[Pointing records for text and elements]
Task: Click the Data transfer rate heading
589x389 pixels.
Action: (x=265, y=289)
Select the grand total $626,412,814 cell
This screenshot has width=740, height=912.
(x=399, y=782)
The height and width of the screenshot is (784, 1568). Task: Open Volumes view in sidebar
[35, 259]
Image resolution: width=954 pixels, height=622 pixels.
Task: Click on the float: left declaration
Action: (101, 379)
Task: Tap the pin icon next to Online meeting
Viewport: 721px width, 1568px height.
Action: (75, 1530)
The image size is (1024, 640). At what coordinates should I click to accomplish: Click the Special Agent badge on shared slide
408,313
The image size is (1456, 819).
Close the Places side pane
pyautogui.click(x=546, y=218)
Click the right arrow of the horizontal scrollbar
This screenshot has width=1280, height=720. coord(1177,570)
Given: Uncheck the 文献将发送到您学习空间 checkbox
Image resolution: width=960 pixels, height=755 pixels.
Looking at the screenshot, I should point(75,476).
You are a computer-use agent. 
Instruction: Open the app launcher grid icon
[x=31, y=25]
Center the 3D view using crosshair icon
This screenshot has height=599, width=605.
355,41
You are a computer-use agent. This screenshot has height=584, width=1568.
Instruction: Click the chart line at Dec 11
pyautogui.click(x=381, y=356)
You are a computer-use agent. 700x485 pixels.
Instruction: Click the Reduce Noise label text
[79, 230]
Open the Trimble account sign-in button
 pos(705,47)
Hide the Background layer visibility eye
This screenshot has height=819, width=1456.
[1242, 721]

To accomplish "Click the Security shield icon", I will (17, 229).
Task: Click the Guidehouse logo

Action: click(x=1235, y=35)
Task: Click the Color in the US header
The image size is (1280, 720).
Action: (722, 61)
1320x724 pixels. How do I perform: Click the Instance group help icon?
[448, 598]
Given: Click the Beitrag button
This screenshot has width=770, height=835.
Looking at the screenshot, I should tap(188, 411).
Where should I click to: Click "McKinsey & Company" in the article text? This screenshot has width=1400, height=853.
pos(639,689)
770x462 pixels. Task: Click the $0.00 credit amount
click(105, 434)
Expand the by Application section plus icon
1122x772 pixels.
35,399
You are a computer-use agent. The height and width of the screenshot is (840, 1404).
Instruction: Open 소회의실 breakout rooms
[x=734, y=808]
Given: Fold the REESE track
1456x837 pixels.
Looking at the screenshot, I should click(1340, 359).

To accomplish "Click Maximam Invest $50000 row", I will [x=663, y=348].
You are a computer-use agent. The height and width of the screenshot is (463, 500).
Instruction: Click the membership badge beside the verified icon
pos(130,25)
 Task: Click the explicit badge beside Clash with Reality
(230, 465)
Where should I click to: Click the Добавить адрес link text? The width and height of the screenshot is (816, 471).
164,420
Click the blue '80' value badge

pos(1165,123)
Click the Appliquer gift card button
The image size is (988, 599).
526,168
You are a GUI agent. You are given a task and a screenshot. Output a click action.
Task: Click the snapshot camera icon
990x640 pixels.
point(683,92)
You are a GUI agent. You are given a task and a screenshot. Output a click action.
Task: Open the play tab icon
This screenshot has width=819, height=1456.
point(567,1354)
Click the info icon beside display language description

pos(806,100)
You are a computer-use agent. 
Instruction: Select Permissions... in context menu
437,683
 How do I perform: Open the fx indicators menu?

● Work instructions
Copy all of the material above line for line, keeping every character the same.

● Solution to this exercise
Task: Click the Data transfer rate heading
589x389 pixels.
Action: (x=265, y=289)
Select the grand total $626,412,814 cell
This screenshot has width=740, height=912.
(x=399, y=782)
The height and width of the screenshot is (784, 1568). Task: Open Volumes view in sidebar
[35, 259]
Image resolution: width=954 pixels, height=622 pixels.
Task: Click on the float: left declaration
Action: (101, 379)
Task: Tap the pin icon next to Online meeting
Viewport: 721px width, 1568px height.
Action: (75, 1530)
The image size is (1024, 640). At what coordinates should I click to accomplish: Click the Special Agent badge on shared slide
408,313
The image size is (1456, 819).
Close the Places side pane
pyautogui.click(x=546, y=218)
Click the right arrow of the horizontal scrollbar
This screenshot has width=1280, height=720. coord(1177,570)
Given: Uncheck the 文献将发送到您学习空间 checkbox
Image resolution: width=960 pixels, height=755 pixels.
Looking at the screenshot, I should point(75,476).
You are a computer-use agent. 
Instruction: Open the app launcher grid icon
[x=31, y=25]
Center the 3D view using crosshair icon
This screenshot has height=599, width=605.
355,41
You are a computer-use agent. This screenshot has height=584, width=1568.
Instruction: Click the chart line at Dec 11
pyautogui.click(x=381, y=356)
You are a computer-use agent. 700x485 pixels.
Instruction: Click the Reduce Noise label text
[79, 230]
Open the Trimble account sign-in button
 pos(705,47)
Hide the Background layer visibility eye
This screenshot has height=819, width=1456.
[1242, 721]

To accomplish "Click the Security shield icon", I will (17, 229).
Task: Click the Guidehouse logo

Action: click(x=1235, y=35)
Task: Click the Color in the US header
The image size is (1280, 720).
Action: (722, 61)
1320x724 pixels. How do I perform: Click the Instance group help icon?
[448, 598]
Given: Click the Beitrag button
This screenshot has width=770, height=835.
Looking at the screenshot, I should tap(188, 411).
Where should I click to: Click "McKinsey & Company" in the article text? This screenshot has width=1400, height=853.
pos(639,689)
770x462 pixels. Task: Click the $0.00 credit amount
click(105, 434)
Expand the by Application section plus icon
1122x772 pixels.
35,399
You are a computer-use agent. The height and width of the screenshot is (840, 1404).
Instruction: Open 소회의실 breakout rooms
[x=734, y=808]
Given: Fold the REESE track
1456x837 pixels.
Looking at the screenshot, I should click(1340, 359).

To accomplish "Click Maximam Invest $50000 row", I will [x=663, y=348].
You are a computer-use agent. The height and width of the screenshot is (463, 500).
Instruction: Click the membership badge beside the verified icon
pos(130,25)
 Task: Click the explicit badge beside Clash with Reality
(230, 465)
Where should I click to: Click the Добавить адрес link text? The width and height of the screenshot is (816, 471).
164,420
Click the blue '80' value badge

pos(1165,123)
Click the Appliquer gift card button
The image size is (988, 599).
526,168
You are a GUI agent. You are given a task and a screenshot. Output a click action.
Task: Click the snapshot camera icon
990x640 pixels.
point(683,92)
You are a GUI agent. You are given a task and a screenshot. Output a click action.
Task: Open the play tab icon
This screenshot has width=819, height=1456.
point(567,1354)
Click the info icon beside display language description

pos(806,100)
You are a computer-use agent. 
Instruction: Select Permissions... in context menu
437,683
 How do I perform: Open the fx indicators menu?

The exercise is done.